▶ **What is being asked**
Starting at the first line of the records below, transcribe each line exactly, ending with the line that contains "has height=740, width=1568.".

Collection entries:
-.-.-

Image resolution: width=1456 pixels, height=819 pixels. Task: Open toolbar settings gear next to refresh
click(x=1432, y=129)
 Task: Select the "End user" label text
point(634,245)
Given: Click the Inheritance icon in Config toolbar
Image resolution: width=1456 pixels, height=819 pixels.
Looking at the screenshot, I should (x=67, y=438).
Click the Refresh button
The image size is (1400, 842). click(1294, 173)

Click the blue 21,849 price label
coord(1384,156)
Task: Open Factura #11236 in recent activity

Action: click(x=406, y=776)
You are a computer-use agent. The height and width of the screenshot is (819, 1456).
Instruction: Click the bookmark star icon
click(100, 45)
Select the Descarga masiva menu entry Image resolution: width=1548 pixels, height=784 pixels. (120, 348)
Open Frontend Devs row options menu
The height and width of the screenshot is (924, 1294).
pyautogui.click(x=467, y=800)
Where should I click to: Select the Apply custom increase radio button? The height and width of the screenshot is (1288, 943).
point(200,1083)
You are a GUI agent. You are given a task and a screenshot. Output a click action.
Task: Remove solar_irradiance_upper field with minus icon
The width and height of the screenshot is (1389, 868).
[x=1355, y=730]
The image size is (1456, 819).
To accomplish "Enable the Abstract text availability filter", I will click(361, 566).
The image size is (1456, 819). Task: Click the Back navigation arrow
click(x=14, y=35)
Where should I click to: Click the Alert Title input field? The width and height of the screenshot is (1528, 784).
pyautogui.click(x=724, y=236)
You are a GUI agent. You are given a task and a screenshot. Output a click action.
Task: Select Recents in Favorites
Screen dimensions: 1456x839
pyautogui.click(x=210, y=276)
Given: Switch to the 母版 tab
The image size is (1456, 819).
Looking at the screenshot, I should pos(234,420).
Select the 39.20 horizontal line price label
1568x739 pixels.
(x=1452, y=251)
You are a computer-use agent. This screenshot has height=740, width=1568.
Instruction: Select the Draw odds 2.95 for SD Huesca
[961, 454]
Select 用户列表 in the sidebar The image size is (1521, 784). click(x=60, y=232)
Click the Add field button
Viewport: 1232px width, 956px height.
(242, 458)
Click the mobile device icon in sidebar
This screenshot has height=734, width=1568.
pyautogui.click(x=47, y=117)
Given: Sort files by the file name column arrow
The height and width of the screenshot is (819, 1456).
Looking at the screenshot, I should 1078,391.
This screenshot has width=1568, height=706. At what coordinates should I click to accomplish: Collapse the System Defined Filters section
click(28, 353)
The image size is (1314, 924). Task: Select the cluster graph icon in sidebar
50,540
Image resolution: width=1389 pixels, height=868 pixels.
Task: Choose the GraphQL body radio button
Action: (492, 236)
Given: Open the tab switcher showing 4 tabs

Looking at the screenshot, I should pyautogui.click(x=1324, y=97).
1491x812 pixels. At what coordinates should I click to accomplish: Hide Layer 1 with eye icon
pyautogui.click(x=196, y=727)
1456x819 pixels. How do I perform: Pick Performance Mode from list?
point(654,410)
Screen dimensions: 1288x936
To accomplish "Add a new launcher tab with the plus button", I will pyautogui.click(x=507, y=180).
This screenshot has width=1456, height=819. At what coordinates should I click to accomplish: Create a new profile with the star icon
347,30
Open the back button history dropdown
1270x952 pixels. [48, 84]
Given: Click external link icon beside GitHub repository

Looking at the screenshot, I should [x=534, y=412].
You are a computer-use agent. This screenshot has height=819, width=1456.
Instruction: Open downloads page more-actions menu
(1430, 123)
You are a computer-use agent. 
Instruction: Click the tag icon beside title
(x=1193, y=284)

-.-.-

▶ **Your response**
Image resolution: width=1456 pixels, height=819 pixels. Task: Open toolbar settings gear next to refresh
click(x=1432, y=129)
 Task: Select the "End user" label text
point(634,245)
Given: Click the Inheritance icon in Config toolbar
Image resolution: width=1456 pixels, height=819 pixels.
Looking at the screenshot, I should (x=67, y=438).
Click the Refresh button
The image size is (1400, 842). click(1294, 173)

Click the blue 21,849 price label
coord(1384,156)
Task: Open Factura #11236 in recent activity

Action: click(x=406, y=776)
You are a computer-use agent. The height and width of the screenshot is (819, 1456).
Instruction: Click the bookmark star icon
click(100, 45)
Select the Descarga masiva menu entry Image resolution: width=1548 pixels, height=784 pixels. (120, 348)
Open Frontend Devs row options menu
The height and width of the screenshot is (924, 1294).
pyautogui.click(x=467, y=800)
Where should I click to: Select the Apply custom increase radio button? The height and width of the screenshot is (1288, 943).
point(200,1083)
You are a GUI agent. You are given a task and a screenshot. Output a click action.
Task: Remove solar_irradiance_upper field with minus icon
The width and height of the screenshot is (1389, 868).
[x=1355, y=730]
The image size is (1456, 819).
To accomplish "Enable the Abstract text availability filter", I will click(361, 566).
The image size is (1456, 819). Task: Click the Back navigation arrow
click(x=14, y=35)
Where should I click to: Click the Alert Title input field? The width and height of the screenshot is (1528, 784).
pyautogui.click(x=724, y=236)
You are a GUI agent. You are given a task and a screenshot. Output a click action.
Task: Select Recents in Favorites
Screen dimensions: 1456x839
pyautogui.click(x=210, y=276)
Given: Switch to the 母版 tab
The image size is (1456, 819).
Looking at the screenshot, I should pos(234,420).
Select the 39.20 horizontal line price label
1568x739 pixels.
(x=1452, y=251)
You are a computer-use agent. This screenshot has height=740, width=1568.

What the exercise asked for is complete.